── TEXT SECTION ──

Darwinbots Forum

Code center => Suggestions => Topic started by: Numsgil on October 08, 2005, 10:25:34 PM

Title: Distributed Programming
Post by: Numsgil on October 08, 2005, 10:25:34 PM
The way I see it, there are two theoretical ways to have Darwinbots operate cross-computers:

1.  Additional computers (nodes) means more virtual space for the bots.
2.  Additional computers (nodes) means more porcessing power(speed) for the simulation.

1 is relatively easy.  We already have it.  What about 2?  Has anyone studied distributed programming at all?  Can Darwinbots even be used in such a way?
Title: Distributed Programming
Post by: Zelos on October 09, 2005, 02:09:46 AM
sounds sweet, no I havent read about it, db can probebly be it, seti have it like that
Title: Distributed Programming
Post by: Numsgil on October 09, 2005, 02:27:38 PM
Did some research, and problems must be "parallelizable" to really get computational increase.  That is, the problem must be able to be broken into steps that aren't dependant on each other.

Cycles taken as a whole are not parallelizable.  But the big computational things (like what bot can see what bot) are.

So there are limits to the increase in computational speed you could get with a cluster, but you could get some.  Having two computers working together would probably have significant increase.  Could also have the computational load on each computer diminish, so have a fast simulation happening without causing alot of slowdown on the individual computers.

I'll look into it after I move some code into C/C++  (more on that in another topic).
Title: Distributed Programming
Post by: Botsareus on October 09, 2005, 07:53:51 PM
Quote
Additional computers (nodes) means more porcessing power(speed) for the simulation.

You know not too long back I was thinking build a poor mans super computer on the enterent. Its a Per-to-per super computer. Everyone can have a bite out of the virtual super computer witch is created from reguler computers. People with faster computers can contribute to start the thing going. The only problem with it is: A prossesor works  2ghz 64bit this days , an enterent connection on avrage is 128k per seocond. Writing to a hard drive is faster then downloading, were is the logic here?

Btw:

What is going on in the  exsisting enterent sharing stuff db has right now? Any news? Cool simulations? I have a feeling people don't use it.
Title: Distributed Programming
Post by: Numsgil on October 09, 2005, 08:59:56 PM
And thus we see that you haven't researched anything at all ;)

Wikipeida -> Beowulf Cluster.

The DB FTP is down since I don't have internet at the moment.  What I need to do is create an autoload at start, run in idle mode version of DB that can be run automatically so the user doesn't have to think about it.
Title: Distributed Programming
Post by: Botsareus on October 09, 2005, 09:20:06 PM
Anyone interested in running there windows science stuff faster should try:

http://www.cnsi.ucla.edu/beowulf/access/default.htm (http://www.cnsi.ucla.edu/beowulf/access/default.htm)

Its eather a dream come true, or only elusions.

That includes DB as well,


It is too good to be true, you need to get a licence to use this stuff.

Ah, this might work: ftp://ftp.ssh.com/pub/ssh (http://ftp://ftp.ssh.com/pub/ssh) get the new virsion. Don't know how it works or what it does yet, find out.
Title: Distributed Programming
Post by: Numsgil on October 09, 2005, 09:36:42 PM
Glad to see your paying attention.

You can't run VB projects in non-windows environments.  (Beowulf clusters are by definition linux/unix)

───
── DATA RECORDS ──

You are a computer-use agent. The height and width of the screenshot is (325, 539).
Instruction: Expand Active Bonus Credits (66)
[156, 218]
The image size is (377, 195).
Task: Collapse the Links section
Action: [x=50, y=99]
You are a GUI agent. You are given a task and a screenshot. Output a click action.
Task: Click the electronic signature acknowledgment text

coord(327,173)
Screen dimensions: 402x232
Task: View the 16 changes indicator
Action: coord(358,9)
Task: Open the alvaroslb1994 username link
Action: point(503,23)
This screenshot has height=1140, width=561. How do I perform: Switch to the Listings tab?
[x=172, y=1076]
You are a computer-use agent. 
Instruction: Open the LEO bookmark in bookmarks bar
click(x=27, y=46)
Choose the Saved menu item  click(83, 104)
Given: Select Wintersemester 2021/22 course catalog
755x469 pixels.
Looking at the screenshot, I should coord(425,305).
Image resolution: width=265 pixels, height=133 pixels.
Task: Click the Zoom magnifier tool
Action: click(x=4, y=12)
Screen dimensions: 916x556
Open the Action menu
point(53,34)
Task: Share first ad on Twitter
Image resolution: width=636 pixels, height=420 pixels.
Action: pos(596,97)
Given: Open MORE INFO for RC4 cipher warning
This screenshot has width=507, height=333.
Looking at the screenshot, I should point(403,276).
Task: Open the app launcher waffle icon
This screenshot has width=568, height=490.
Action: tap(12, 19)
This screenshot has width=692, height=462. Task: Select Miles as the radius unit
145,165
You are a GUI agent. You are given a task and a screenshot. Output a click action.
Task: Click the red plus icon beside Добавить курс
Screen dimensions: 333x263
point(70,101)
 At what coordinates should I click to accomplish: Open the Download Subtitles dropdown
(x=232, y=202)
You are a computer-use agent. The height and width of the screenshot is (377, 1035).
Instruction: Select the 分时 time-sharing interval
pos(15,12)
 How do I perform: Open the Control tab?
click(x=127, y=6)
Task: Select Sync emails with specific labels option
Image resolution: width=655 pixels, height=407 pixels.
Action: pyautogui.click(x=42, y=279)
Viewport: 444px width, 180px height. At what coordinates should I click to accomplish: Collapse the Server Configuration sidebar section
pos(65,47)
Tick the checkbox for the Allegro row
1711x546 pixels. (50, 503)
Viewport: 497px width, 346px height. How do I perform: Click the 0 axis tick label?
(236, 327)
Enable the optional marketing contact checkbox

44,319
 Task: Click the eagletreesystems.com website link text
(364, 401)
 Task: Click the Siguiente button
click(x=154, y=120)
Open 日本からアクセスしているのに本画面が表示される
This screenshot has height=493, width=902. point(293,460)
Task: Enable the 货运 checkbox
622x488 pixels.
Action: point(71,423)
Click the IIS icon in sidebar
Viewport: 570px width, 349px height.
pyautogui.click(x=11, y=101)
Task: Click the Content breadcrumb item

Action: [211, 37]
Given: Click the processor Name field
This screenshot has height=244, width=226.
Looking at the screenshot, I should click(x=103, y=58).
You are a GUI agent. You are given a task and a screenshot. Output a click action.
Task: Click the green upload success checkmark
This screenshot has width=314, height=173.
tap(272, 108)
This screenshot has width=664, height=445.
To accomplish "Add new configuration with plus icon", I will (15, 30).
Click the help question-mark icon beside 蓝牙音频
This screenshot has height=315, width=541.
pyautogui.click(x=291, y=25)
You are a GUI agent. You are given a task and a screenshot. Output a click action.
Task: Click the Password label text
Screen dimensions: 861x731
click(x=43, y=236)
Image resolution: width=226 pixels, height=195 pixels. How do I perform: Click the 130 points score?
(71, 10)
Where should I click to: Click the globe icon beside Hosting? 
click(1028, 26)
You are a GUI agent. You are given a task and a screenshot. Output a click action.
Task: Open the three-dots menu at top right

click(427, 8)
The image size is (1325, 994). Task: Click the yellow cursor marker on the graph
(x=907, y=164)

───

**WORK ORDER 1:** In the Darwinbots forum thread, why is the DB FTP down?
**WORK ORDER 2:**
Does each statement below agree with the Darwinbots forum thread? Answer yes or no for each and quote the words that decide it.
(a) Cycles taken as a whole are parallelizable.
(b) Beowulf clusters are by definition linux/unix.
(c) VB projects can be run in non-windows environments.
The rows play no part in what follows and can be left aside.

**TASK ANSWER 1:** It is down because Numsgil doesn't have internet at the moment.

**TASK ANSWER 2:**
(a) No: "Cycles taken as a whole are not parallelizable."
(b) Yes: "Beowulf clusters are by definition linux/unix"
(c) No: "You can't run VB projects in non-windows environments."